Repeat only the stretch of lines below that runs from the line with "Faculty and Clinical" through the line with "[Grand Rounds, August 20th] (701, 636)", unaltered.

****************

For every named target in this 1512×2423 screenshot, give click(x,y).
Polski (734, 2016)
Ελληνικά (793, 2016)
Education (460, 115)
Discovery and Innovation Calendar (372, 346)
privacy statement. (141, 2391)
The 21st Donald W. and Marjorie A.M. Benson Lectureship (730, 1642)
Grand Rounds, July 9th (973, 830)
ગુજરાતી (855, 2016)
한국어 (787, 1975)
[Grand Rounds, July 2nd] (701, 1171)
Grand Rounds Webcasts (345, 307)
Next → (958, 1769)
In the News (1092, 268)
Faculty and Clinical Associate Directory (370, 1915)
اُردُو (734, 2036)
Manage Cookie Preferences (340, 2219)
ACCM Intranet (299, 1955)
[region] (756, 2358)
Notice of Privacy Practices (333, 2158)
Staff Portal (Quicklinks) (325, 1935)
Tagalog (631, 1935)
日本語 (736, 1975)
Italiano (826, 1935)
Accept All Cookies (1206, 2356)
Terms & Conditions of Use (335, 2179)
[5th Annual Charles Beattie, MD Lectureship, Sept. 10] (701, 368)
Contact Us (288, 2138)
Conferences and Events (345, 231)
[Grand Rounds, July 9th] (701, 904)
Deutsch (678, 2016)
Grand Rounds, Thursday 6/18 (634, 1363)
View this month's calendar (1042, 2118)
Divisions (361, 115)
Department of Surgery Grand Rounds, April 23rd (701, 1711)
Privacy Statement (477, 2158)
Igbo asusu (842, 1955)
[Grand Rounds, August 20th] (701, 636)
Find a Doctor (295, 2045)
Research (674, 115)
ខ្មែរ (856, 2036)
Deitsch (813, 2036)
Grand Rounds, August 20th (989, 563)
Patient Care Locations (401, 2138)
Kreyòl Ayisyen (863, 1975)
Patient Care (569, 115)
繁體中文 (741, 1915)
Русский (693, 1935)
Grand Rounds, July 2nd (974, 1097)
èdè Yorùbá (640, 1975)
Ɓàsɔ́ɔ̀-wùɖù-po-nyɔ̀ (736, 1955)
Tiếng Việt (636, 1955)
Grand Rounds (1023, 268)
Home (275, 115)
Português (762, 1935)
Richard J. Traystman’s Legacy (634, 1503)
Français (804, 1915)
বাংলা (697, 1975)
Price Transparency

****************

• _Response to this task_:
Faculty and Clinical Associate Directory (370, 1915)
اُردُو (734, 2036)
Manage Cookie Preferences (340, 2219)
ACCM Intranet (299, 1955)
[region] (756, 2358)
Notice of Privacy Practices (333, 2158)
Staff Portal (Quicklinks) (325, 1935)
Tagalog (631, 1935)
日本語 (736, 1975)
Italiano (826, 1935)
Accept All Cookies (1206, 2356)
Terms & Conditions of Use (335, 2179)
[5th Annual Charles Beattie, MD Lectureship, Sept. 10] (701, 368)
Contact Us (288, 2138)
Conferences and Events (345, 231)
[Grand Rounds, July 9th] (701, 904)
Deutsch (678, 2016)
Grand Rounds, Thursday 6/18 (634, 1363)
View this month's calendar (1042, 2118)
Divisions (361, 115)
Department of Surgery Grand Rounds, April 23rd (701, 1711)
Privacy Statement (477, 2158)
Igbo asusu (842, 1955)
[Grand Rounds, August 20th] (701, 636)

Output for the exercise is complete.